Pannenmeiler in Lüttich Belgien schaltet Reaktor Tihange 2 ab

Düsseldorf · Der Atomreaktor Tihange 2 bei Lüttich nahe der deutschen Grenze wird abgeschaltet. Bundesumweltministerin Lemke begrüßt das Aus des Pannenmeilers. Was das für die Atomkraft in Belgien bedeutet.

Atomkraft: Der Status der Meiler der Region und Deutschlands
14 Bilder

Der Status der Atomkraftwerke der Region und Deutschlands

14 Bilder
Foto: dpa/Armin Weigel

Belgiens umstrittenster Atomreaktor ist ab Mittwoch Geschichte: Dann hat der Betreiber Engie den zweiten Block im Kernkraftwerk Tihange nach genau 40 Jahren Laufzeit abgeschaltet. Deutsche Politiker und Atomkraftgegner sprechen von einem großen Erfolg. Sie kämpften jahrelang für das Aus des Reaktors rund 50 Kilometer von der deutschen Grenze. Die Stilllegung sorge „für deutlich mehr Sicherheit“, sagt Bundesumweltministerin Steffi Lemke (Grüne).

Walter Schumacher vom Aachener Aktionsbündnis gegen Atomenergie berichtet, in seinem Umfeld hätten einige bis zuletzt nicht an die Abschaltung geglaubt. Der pensionierte Mathematiker engagiert sich seit Jahren für das Ende des „Riss-Reaktors“ bei Lüttich, wie er bei Atomkraftgegnern heißt. Im Reaktordruckbehälter hatten Experten bereits im Jahr 2012 tausende haarfeine Risse entdeckt.

Schumacher und die anderen Aachener Aktivisten fürchteten nach seinen Worten, der Meiler Tihange 2 könne „bersten“ und dann eine radioaktive Wolke nach Westen ziehen, „die Aachen vernichtet“. Gefahr drohte auch von einem belgischen Reaktor gleicher Bauart bei Antwerpen. Dieser ging bereits Ende September endgültig vom Netz.

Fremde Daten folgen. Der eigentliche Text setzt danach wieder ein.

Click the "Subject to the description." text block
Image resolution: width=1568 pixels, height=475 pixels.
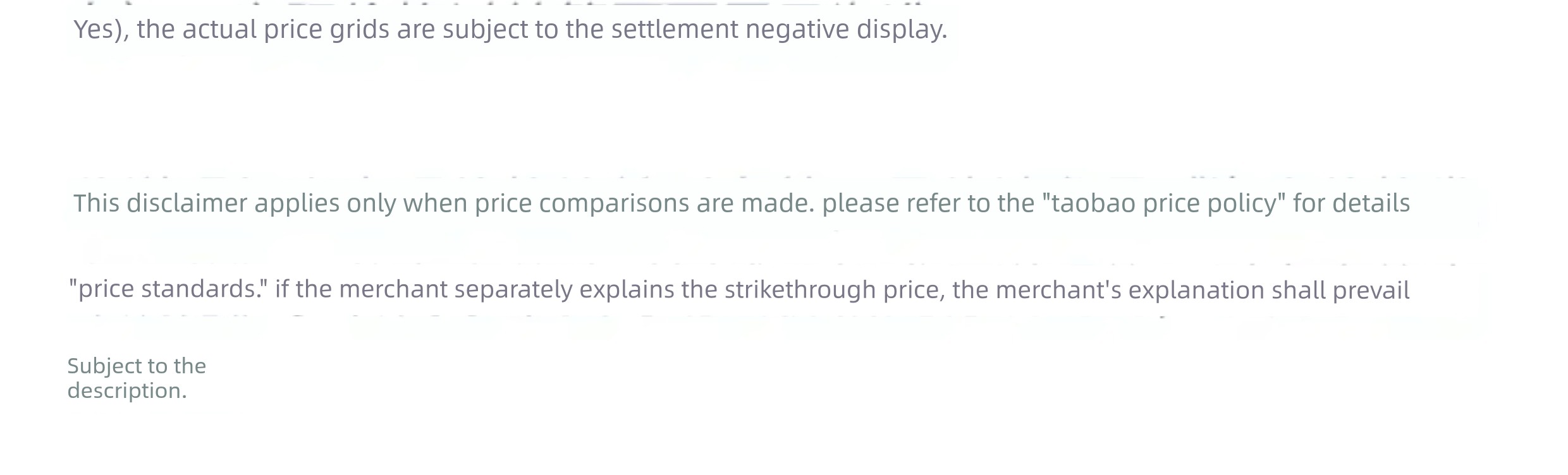137,378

Wie man sich auf den Ernstfall vorbereitet
8 Bilder

Wie man sich auf den Ernstfall vorbereitet

8 Bilder
Foto: Christoph Reichwein

Mit der Abschaltung der beiden Pannenreaktoren geht nicht nur eine Ära der Angst, sondern auch mehr als ein Jahrzehnt juristischer Streitigkeiten zu Ende. Denn Belgien ließ die „Riss-Reaktoren“ zunächst weiterlaufen, ohne die Nachbarländer anzuhören und ohne die Umweltverträglichkeit zu prüfen - widerrechtlich, wie unter anderem der Europäische Gerichtshof urteilte. In Deutschland stieß dies auf Kritik bis hin zur Bundesregierung, auch in Luxemburg und den Niederlanden protestierten Atomkraftgegner.

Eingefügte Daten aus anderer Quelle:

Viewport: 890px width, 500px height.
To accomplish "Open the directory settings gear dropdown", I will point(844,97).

Nicht nur Nordrhein-Westfalen wird durch das Aus für die Pannenmeiler sicherer, wie Landes-Umweltminister Oliver Krischer (Grüne) betont. Einen Wermutstropfen sieht der Grünen-Politiker allerdings. Denn eigentlich wollte Belgien 2025 ganz aus der Kernkraft aussteigen und damit dem deutschen Beispiel folgen. Das sah ein bereits 2003 beschlossenes Ausstiegs-Gesetz vor.

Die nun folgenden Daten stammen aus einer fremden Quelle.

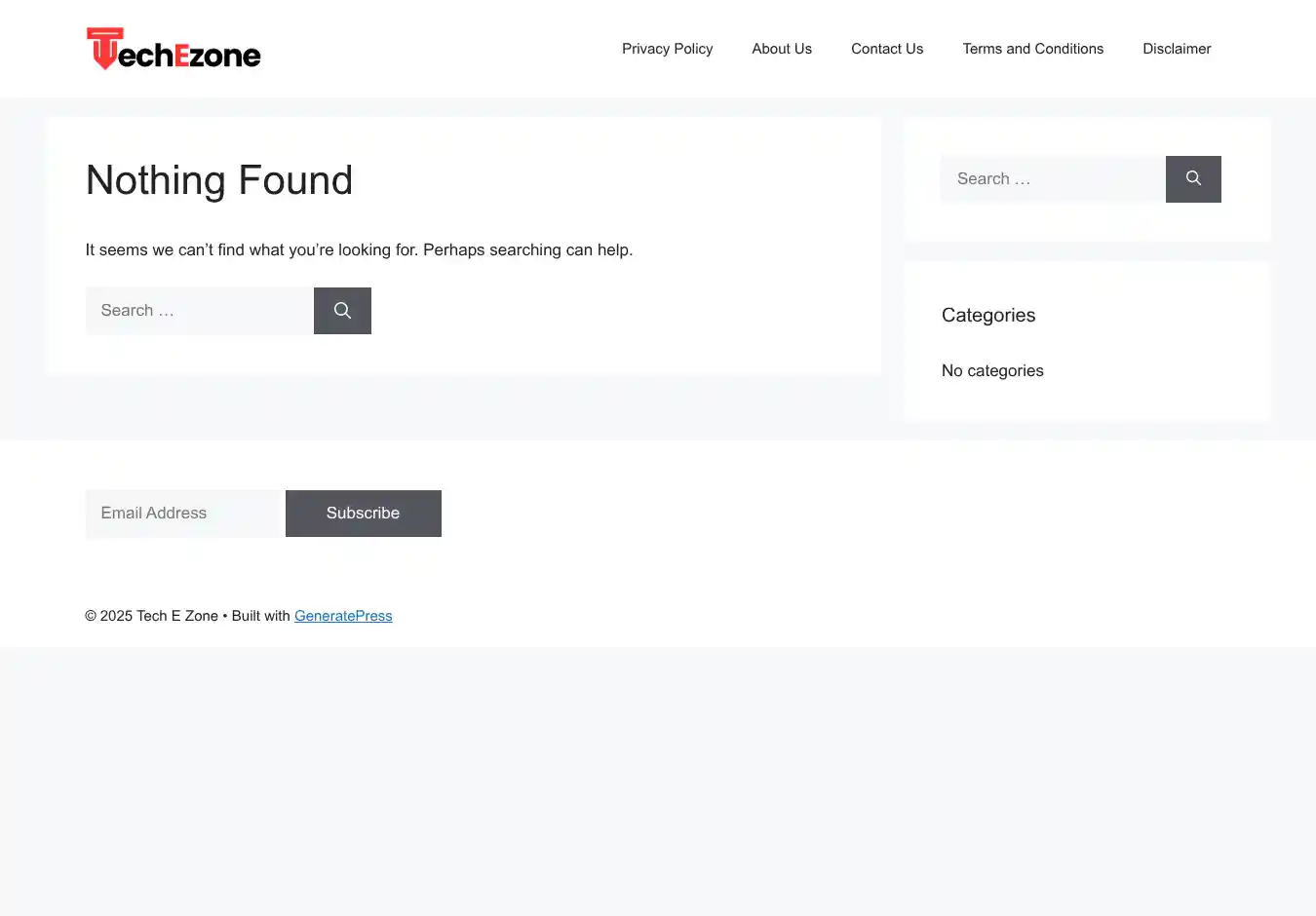Focus the sidebar search field
The image size is (1316, 916).
coord(1053,179)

Doch der Ukraine-Krieg und die Energiekrise haben auch im Nachbarland zu einer Zeitenwende geführt. Horrende Gas- und Stromrechnungen sowie die Furcht vor flächendeckenden Stromausfällen veranlassten die Regierung von Ministerpräsident Alexander De Croo, die Notbremse zu ziehen.

In Belgien regiert eine „Ampel plus“ aus Liberalen, Grünen und Sozialdemokraten sowie flämischen Christdemokraten, dort wurde die Atomdebatte zeitweise noch erregter geführt als in Deutschland. Zu Jahresbeginn folgte dann die Grundsatzeinigung: Die Brüsseler Regierung verabredete mit dem Atompark-Betreiber Engie, die beiden jüngsten Reaktoren zehn Jahre länger laufen zu lassen, also bis 2035. Bei ihrer Abschaltung dürften sie dann 50 Jahre auf dem Buckel haben.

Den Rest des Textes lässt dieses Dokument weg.